Metabolism of linoleic and arachidonic acids in VX2 carcinoma tissue: identification of monohydroxy octadecadienoic acids and monohydroxy eicosatetraenoic acids.

Abstract

The metabolism of arachidonic and linoleic acids by VX2 carcinoma tissue in vitro was determined. Prostaglandin E2 was the major metabolic product of arachidonic acid in the neoplastic tissue. Minor products accounting for 3- 8% of arachidonic acid metabolism were II-hydroxy-5, 8, 12, 14-eicosatetraenoic acid (II-HETE) and 15-hydroxy-5, 8, 11, 13-eicosatetraenoic acid (15-HETE).
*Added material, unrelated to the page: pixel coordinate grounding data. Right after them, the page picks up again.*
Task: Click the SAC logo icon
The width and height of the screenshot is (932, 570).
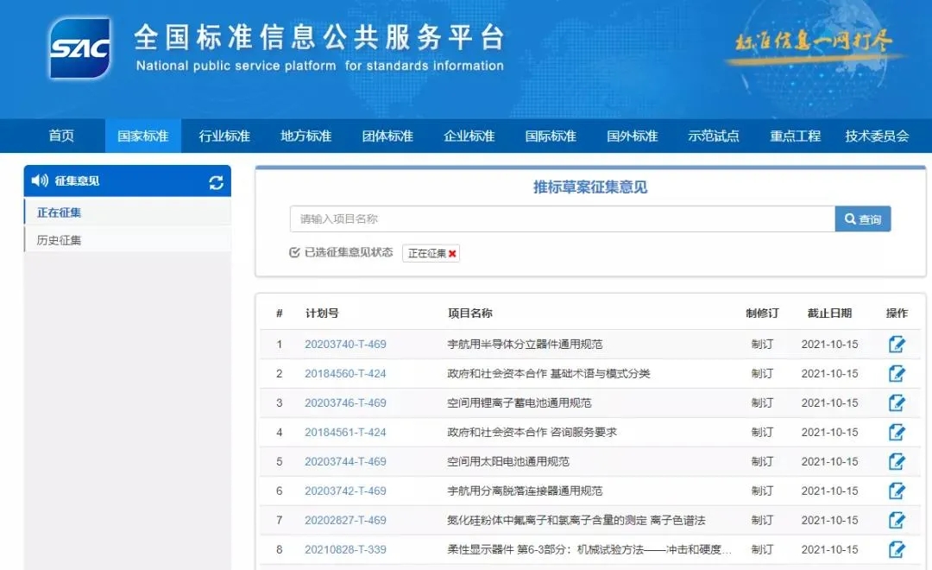Action: 80,48
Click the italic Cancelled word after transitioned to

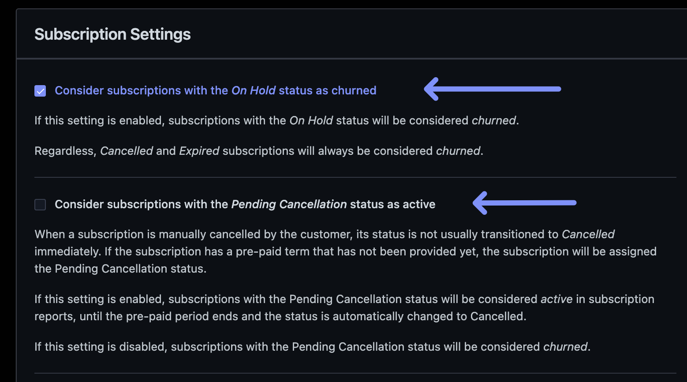588,234
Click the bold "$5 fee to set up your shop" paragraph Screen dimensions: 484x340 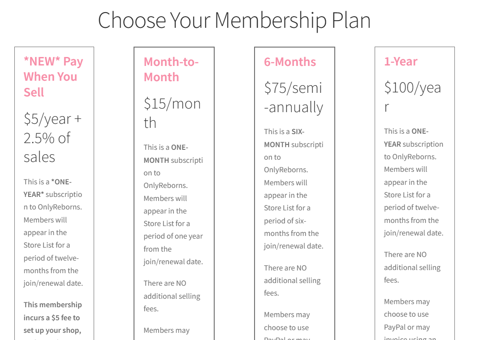coord(52,317)
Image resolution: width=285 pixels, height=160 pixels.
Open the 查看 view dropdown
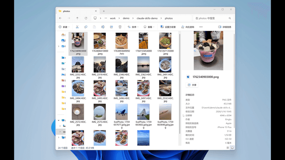click(x=150, y=27)
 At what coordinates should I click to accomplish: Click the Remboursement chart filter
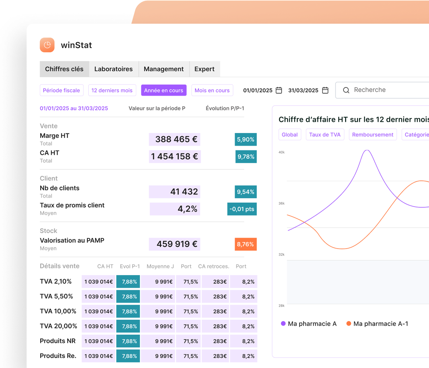(x=372, y=135)
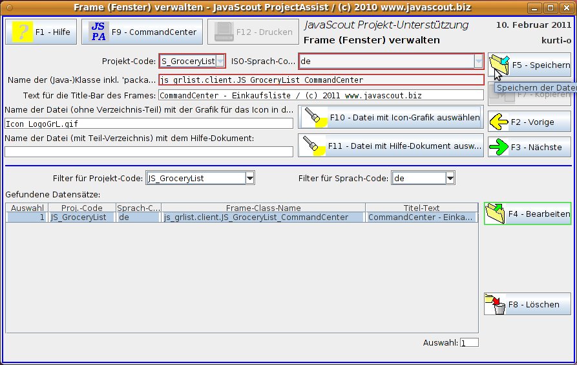Focus the help document filename field
The width and height of the screenshot is (577, 365).
coord(149,151)
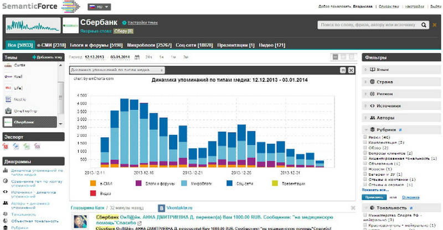Screen dimensions: 443x230
Task: Click the first export icon under Экспорт
Action: [7, 146]
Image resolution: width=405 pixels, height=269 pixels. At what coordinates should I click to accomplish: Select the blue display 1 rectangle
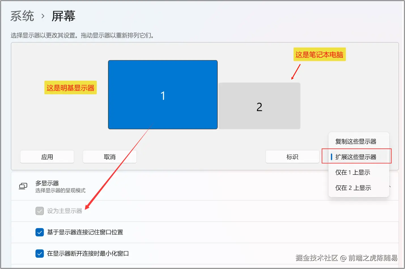(163, 95)
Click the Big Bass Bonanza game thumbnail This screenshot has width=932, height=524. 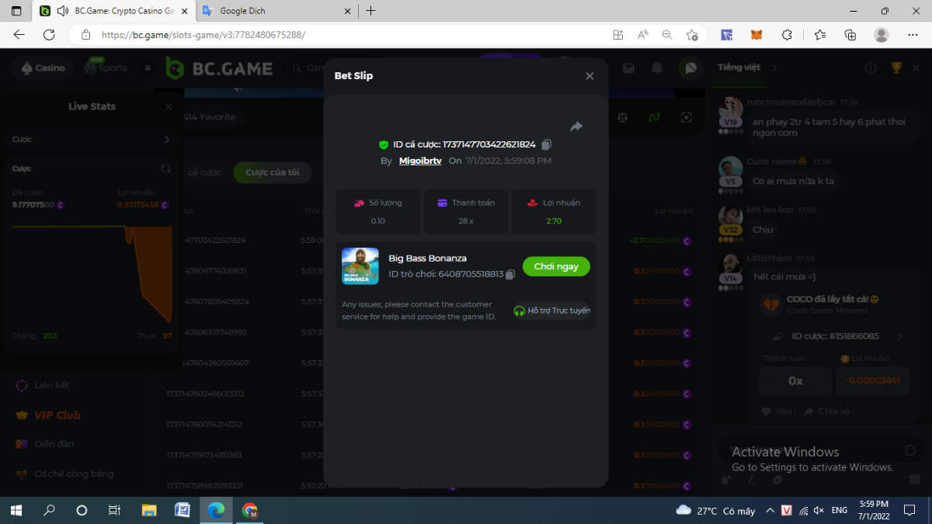pyautogui.click(x=360, y=266)
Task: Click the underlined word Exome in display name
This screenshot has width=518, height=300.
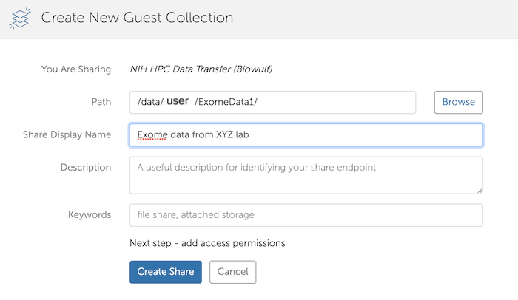Action: [152, 134]
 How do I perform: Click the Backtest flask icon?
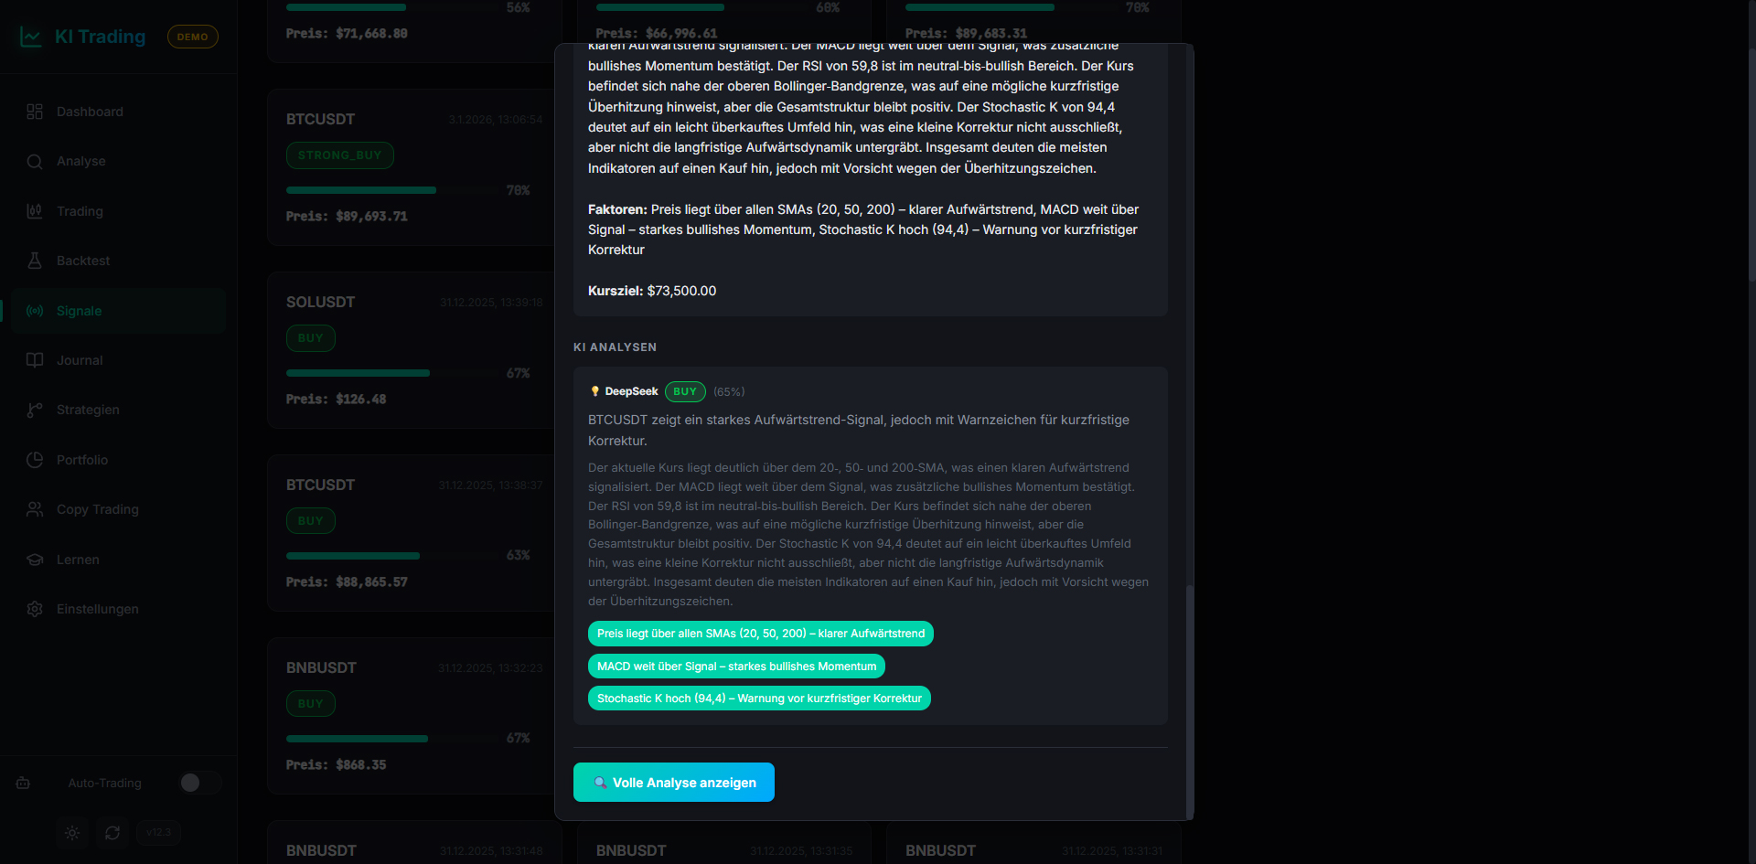[x=35, y=261]
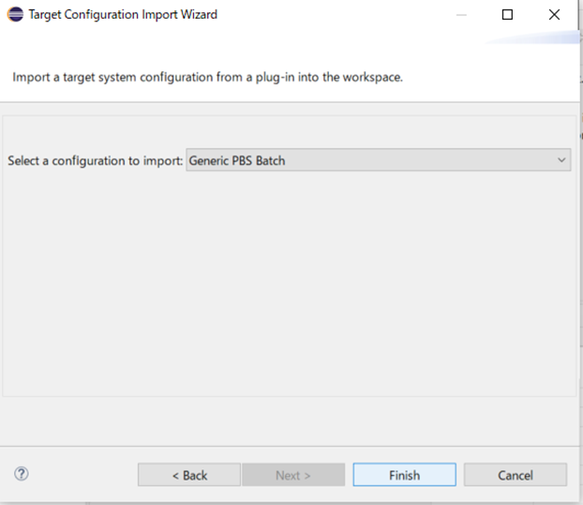Expand the configuration dropdown arrow
This screenshot has height=505, width=583.
pyautogui.click(x=561, y=161)
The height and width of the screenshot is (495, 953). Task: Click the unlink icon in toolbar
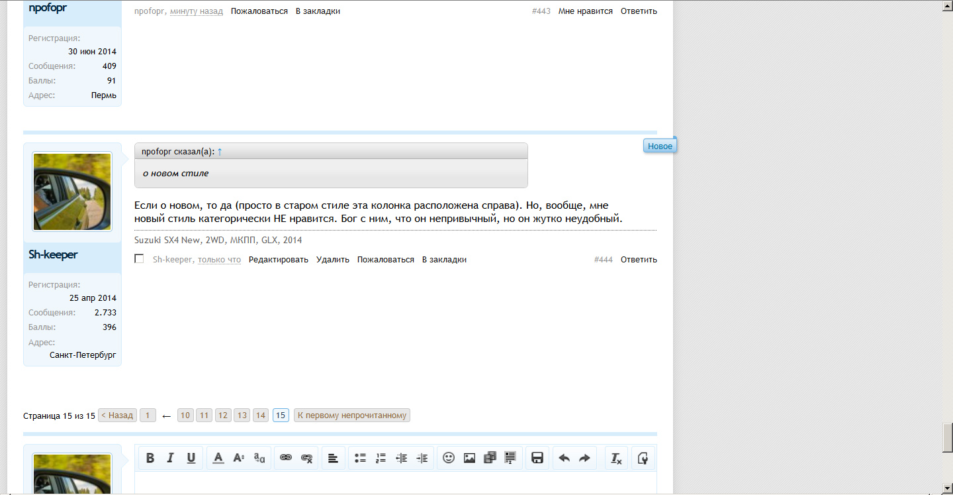tap(306, 458)
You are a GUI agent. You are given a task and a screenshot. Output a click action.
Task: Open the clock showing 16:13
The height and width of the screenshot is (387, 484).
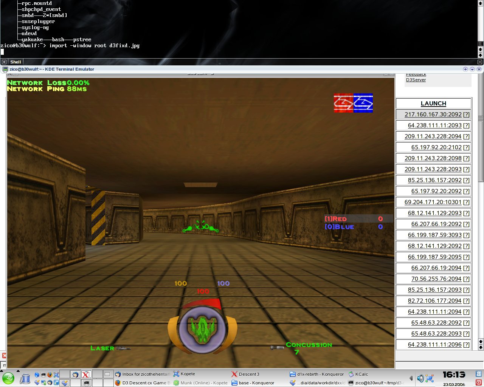[454, 375]
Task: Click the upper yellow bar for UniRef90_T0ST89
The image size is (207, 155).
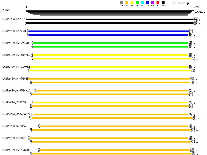Action: (x=110, y=103)
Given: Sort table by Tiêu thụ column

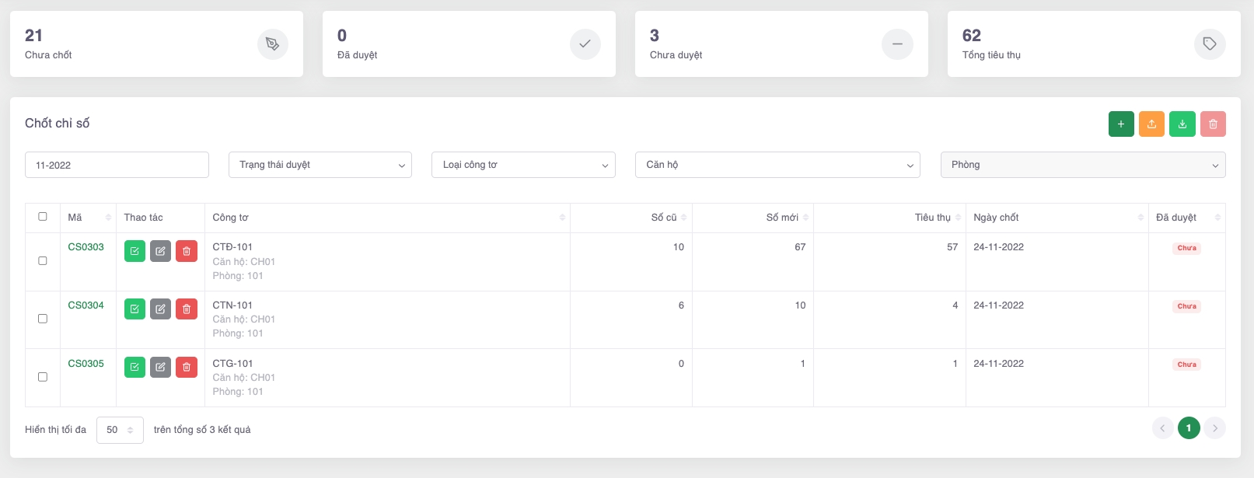Looking at the screenshot, I should pos(932,218).
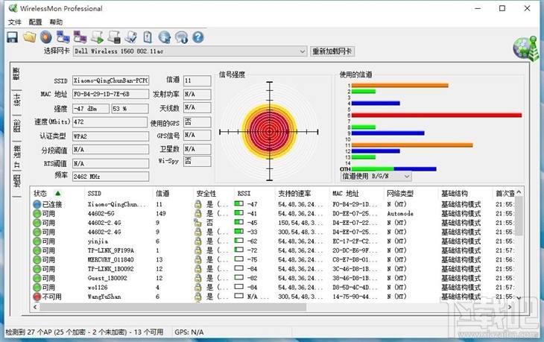
Task: Click the 重新加载网卡 button
Action: (332, 51)
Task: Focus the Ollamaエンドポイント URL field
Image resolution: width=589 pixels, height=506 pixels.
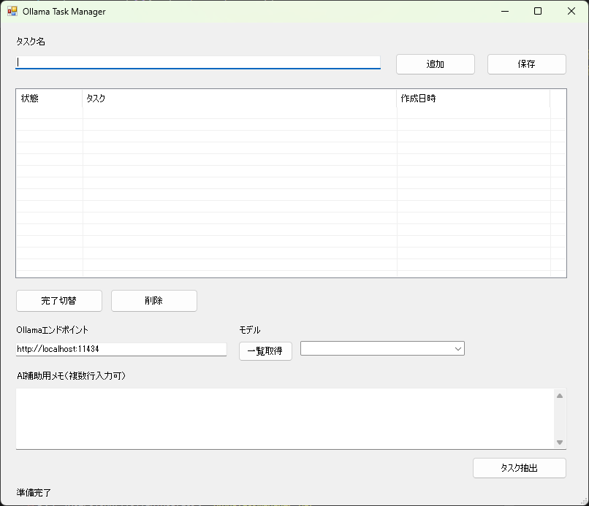Action: click(x=121, y=350)

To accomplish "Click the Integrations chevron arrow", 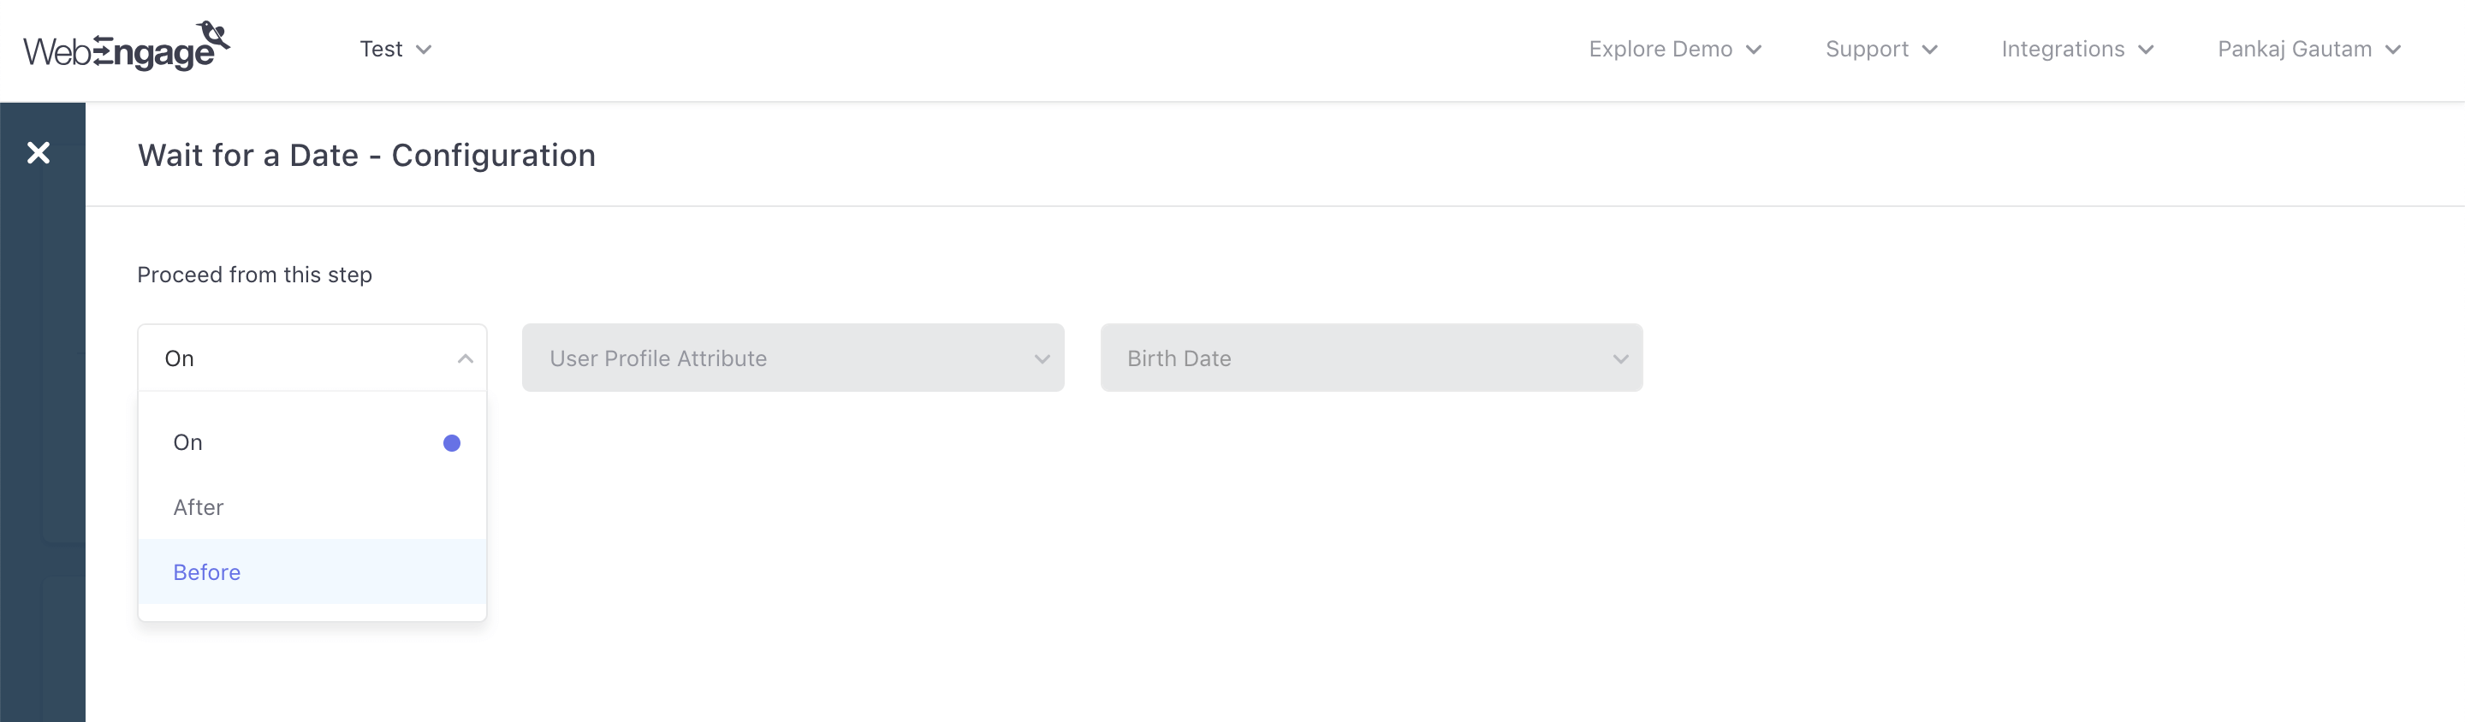I will click(2145, 50).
Linoleic acid was converted to a mixture of 9-hydroxy-10, 12-octadecadienoic acid (9-HODD) and 13-hydroxy-9, 11-octadecadienoic acid (13-HODD). The conversion of linoleic acid to monohydroxy C-18 fatty acids varied from 40-80% 9-HODD and 20-60% 13-HODD in tumor tissue harvested from different animals. The quantity of monohydroxy C-18 fatty acids biosynthesized by VX2 carcinoma tissue from endogenous linoleic acid equals or exceeds that of prostaglandin E2 biosynthesis from endogenous arachidonic acid. The presence of a hydroxyl group adjacent to a conjugated diene suggest that the monohydroxy C-18 and monohydroxy C-20 fatty acids were formed via the action of lipoxygenase-like enzymes. These lipoxygenase-like reactions are inhibited by indomethacin in a concentration-dependent fashion similar to the inhibition of prostaglandin E2 biosynthesis. The enzymes catalyzing the lipoxygenase-like reactions of linoleic and arachidonic acids are localized in the microsomal fraction of VX2 carcinoma tissue. These data suggest that the lipoxygenase-like reactions are catalyzed by fatty acid cyclooxygenase and that there are two major pathways of fatty acid cyclooxygenase metabolism of polyenoic fatty acids in the neoplastic tissue. One pathway involves the formation of prostaglandin E2 via cyclic endoperoxy intermediates. The second pathway involves the formation of monohydroxy C-18 fatty acids from linoleic acid via lipoxygenase-like reactions.